# PCA analysis of VGGish features
Follow VGGish script to extract features from each set of recordings and sites. For each 0.96s an 128 feature embedding will have been extracted. These relate to various features in the spectrogram.

To model this data, dimensionality reduction is required. From prerequisite studies (UMAP vs PCA), UMAP excelled in visualisation. However, performed badly and the model residuals were all over the place. PCA to three components captured the majority of variation, and the model tests were much better aligned.

After you have all the vggish features sorted, with time and date, into separate csv files move onto this notebook.

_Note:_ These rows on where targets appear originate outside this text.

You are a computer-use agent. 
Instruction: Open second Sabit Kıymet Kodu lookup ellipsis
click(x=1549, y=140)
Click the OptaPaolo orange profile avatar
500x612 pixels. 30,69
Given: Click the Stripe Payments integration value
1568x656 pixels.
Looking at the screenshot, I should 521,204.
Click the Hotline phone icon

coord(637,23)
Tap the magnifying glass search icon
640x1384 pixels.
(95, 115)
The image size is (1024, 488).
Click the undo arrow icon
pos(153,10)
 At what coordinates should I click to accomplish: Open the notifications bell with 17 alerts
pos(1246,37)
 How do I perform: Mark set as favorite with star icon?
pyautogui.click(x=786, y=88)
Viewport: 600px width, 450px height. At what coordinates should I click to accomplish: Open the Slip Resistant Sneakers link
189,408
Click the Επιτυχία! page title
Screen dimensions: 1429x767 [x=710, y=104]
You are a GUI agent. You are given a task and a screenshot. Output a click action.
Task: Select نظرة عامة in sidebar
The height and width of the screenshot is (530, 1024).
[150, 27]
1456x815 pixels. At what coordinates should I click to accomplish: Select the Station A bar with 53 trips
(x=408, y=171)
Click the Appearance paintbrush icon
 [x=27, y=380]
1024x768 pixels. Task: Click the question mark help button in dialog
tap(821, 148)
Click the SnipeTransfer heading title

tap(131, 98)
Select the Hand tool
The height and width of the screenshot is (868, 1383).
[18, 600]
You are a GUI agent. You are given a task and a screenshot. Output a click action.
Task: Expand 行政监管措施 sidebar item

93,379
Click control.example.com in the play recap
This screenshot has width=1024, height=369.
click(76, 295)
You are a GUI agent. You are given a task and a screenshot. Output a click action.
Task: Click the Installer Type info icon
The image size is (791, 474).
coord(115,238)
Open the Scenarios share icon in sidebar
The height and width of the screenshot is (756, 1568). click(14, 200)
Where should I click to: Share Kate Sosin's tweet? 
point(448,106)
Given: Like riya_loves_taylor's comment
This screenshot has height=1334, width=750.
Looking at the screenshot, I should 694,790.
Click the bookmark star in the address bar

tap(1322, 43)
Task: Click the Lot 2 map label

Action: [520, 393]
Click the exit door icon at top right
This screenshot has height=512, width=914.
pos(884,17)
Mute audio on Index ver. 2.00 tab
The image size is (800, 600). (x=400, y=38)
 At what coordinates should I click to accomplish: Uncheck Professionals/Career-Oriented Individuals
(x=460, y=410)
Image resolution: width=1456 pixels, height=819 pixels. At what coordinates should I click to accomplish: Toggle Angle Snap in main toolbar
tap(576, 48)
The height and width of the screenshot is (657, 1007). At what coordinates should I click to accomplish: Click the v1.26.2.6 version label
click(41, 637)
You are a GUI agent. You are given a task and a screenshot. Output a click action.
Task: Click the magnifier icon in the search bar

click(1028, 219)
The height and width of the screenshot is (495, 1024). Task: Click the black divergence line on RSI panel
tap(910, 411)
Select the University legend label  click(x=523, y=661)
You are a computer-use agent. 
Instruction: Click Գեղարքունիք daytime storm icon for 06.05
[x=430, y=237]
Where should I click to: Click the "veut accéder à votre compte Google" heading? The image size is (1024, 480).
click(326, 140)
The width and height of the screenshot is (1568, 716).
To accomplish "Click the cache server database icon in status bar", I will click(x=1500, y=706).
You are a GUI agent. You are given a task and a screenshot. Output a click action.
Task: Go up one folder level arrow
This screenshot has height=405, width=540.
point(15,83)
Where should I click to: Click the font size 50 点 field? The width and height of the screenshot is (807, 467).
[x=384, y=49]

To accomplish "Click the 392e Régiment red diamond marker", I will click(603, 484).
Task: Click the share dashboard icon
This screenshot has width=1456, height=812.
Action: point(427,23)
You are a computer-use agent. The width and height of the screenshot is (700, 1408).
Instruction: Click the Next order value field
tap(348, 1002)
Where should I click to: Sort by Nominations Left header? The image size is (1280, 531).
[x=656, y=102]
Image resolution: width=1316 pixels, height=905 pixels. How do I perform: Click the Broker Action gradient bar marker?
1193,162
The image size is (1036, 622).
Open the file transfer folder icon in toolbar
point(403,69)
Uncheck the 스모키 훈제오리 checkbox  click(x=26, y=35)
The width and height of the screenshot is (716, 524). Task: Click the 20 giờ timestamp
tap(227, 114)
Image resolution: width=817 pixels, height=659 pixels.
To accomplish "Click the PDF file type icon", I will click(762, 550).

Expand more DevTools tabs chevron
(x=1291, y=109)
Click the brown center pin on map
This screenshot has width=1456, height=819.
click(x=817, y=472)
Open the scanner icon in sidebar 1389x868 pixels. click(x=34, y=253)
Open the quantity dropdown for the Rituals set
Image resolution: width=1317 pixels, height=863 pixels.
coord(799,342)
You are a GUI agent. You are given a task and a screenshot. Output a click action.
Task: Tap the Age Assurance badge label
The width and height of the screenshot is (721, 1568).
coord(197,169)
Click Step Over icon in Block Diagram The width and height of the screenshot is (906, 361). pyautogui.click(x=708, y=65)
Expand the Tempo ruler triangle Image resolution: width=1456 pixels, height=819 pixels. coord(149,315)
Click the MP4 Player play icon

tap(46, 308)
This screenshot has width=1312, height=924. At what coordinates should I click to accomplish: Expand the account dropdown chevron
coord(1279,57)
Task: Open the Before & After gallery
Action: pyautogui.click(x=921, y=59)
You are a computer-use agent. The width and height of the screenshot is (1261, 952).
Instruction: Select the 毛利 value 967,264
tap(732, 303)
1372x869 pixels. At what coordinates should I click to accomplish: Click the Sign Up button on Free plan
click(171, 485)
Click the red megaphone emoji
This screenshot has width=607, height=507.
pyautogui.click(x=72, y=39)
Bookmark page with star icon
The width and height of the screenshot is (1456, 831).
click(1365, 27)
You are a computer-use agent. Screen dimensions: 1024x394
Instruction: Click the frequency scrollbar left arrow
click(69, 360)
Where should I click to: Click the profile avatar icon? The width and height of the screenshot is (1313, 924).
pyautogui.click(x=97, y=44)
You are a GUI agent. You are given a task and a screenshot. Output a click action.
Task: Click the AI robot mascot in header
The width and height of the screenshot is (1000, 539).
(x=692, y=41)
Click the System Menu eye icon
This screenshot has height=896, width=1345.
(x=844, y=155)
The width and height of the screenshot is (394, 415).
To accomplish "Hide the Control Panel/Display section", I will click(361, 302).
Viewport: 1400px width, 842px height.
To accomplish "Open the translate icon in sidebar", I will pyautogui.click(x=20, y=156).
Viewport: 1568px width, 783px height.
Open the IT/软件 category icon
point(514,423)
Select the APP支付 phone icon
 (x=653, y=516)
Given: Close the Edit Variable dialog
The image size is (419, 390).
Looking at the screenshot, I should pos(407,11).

Here we first combine the VGGish features into one DF, then drop the non-numeric columns, carry out PCA analysis, then add non-numeric columns back on.

In [None]:
import os
import pandas as pd
import numpy as np
import matplotlib.pyplot as plt
from sklearn.preprocessing import StandardScaler
from sklearn.decomposition import PCA
from sklearn.preprocessing import MinMaxScaler

In [None]:
# Function to read all mean CSV files and combine them into a single DataFrame
def combine_mean_csv_files(folder_path):
    # Create an empty list to store the DataFrames
    dfs = []

    # Iterate through files in the folder
    for filename in os.listdir(folder_path):
        if filename.endswith('_mean.csv'):
            file_path = os.path.join(folder_path, filename)
            
            # Read the CSV file into a DataFrame
            mean_df = pd.read_csv(file_path)
            
            # Append the DataFrame to the list
            dfs.append(mean_df)

    # Concatenate all DataFrames into a single DataFrame
    combined_df = pd.concat(dfs, ignore_index=True)
    return combined_df

# Specify the folder path where the mean CSV files are located
mean_folder_path = '/mean_folder/'

# Combine all mean CSV files into one big DataFrame
big_df = combine_mean_csv_files(mean_folder_path)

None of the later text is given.